### DOCUMENT TEXT
DESIGN OF POROUS PARTS BY 3D PRINTING OF A Ti-6Al-4V COMPOUND FOR BONE IMPLANTS
Summary
We present a work where a porous part of Ti64 was fabricated by 3D printing for biomedical applications and provide information about its microstructure, permeability and deformation after sintering. In this work, Ti64 parts were successfully manufactured with prefabricated channels of rhomboidal geometry and 3 different sizes. Microstructural characterization was carried out by scanning electron microscopy. The values of permeability and changes in the channels were performed by numerical simulation in the real 3D microstructure. The permeability of the part increases when the size of the prefabricated channels increases, as does the deformation suffered by the prefabricated channels. The results obtained ranged from 2.1 x10-9 to 3.2 x10-9 m-2, while the deformation of channels between 9 and 11% showed a greater contraction in the middle zone of the longitudinal axis of the piece.
Methodology
Ti64 pellets mixed with polymers were used as binders produced by the PolyMIM® company with a particle size ≤40 μm. The green compacts were manufactured on the AIM3D printer with a speed of 15mm/s, a layer thickness of 0.05mm and 3-way printing. The pieces were sintered in a Linseis L75 vertical kiln following the thermal cycle of previous works [6]. The permeability and distortion of the channels was performed by numerical simulation using the module "Simulation of an absolute permeability experiment" in the Avizo 2019 ® program.
Conclusions
The parts manufactured using 3D printing were successfully analyzed. This shows that this technique is a more economical alternative and with a greater possibility of geometries, presenting a result of permeability in the range in which human bones are found. Additionally, mechanical and corrosion tests are being carried out to establish the benefits of using this porous material processing technique.
######
### DATASET RECORDS
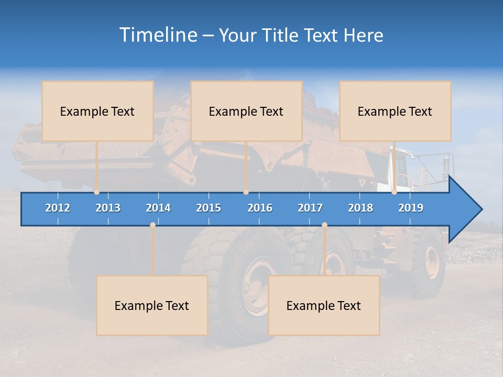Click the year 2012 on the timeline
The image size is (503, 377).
coord(58,208)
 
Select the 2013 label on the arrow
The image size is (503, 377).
coord(108,208)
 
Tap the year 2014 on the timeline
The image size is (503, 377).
coord(158,208)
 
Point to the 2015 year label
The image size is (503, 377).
coord(209,208)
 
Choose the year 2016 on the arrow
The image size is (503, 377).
coord(260,208)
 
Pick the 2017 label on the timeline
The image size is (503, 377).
coord(310,208)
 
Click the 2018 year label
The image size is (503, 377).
coord(360,208)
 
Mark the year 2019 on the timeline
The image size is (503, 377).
coord(411,208)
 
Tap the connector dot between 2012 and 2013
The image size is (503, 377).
coord(96,192)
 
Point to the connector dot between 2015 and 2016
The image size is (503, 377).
coord(246,192)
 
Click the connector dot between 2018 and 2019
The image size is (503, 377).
coord(394,192)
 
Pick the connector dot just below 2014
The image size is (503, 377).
coord(152,225)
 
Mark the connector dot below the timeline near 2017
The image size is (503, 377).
coord(324,225)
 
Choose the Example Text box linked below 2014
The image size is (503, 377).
coord(152,305)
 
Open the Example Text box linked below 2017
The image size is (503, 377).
coord(324,305)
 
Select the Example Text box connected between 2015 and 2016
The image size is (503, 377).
coord(246,111)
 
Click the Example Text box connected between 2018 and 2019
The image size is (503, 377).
coord(395,111)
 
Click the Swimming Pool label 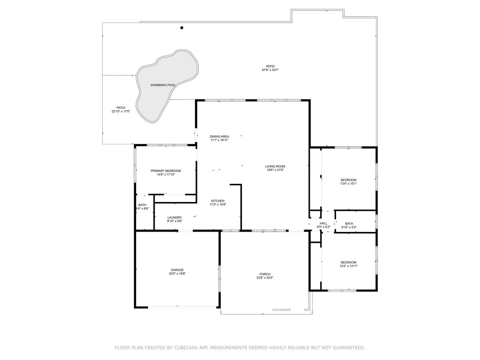click(163, 85)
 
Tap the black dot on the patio click(182, 28)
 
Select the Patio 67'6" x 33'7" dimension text click(270, 70)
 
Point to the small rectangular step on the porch click(282, 309)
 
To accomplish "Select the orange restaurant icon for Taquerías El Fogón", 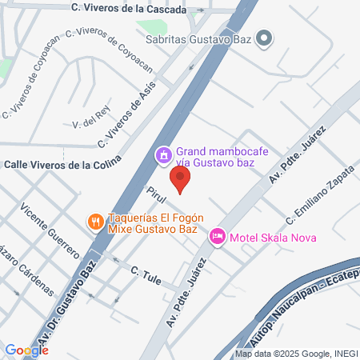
######
### EXERCISE INSTRUCTIONS
1: According to the bone implant text, why are mechanical and corrosion tests being carried out?
2: Please list the printer settings the bone implant text gives for manufacturing the green compacts on the AIM3D printer.
3: Reproduce the passage of the bone implant text between "Conclusions" and "material processing technique.", inclusive.

### RESPONSE LIST
1: They are being carried out to establish the benefits of using this porous material processing technique.

2:
- A speed of 15 mm/s
- A layer thickness of 0.05 mm
- 3-way printing

3:
Conclusions
The parts manufactured using 3D printing were successfully analyzed. This shows that this technique is a more economical alternative and with a greater possibility of geometries, presenting a result of permeability in the range in which human bones are found. Additionally, mechanical and corrosion tests are being carried out to establish the benefits of using this porous material processing technique.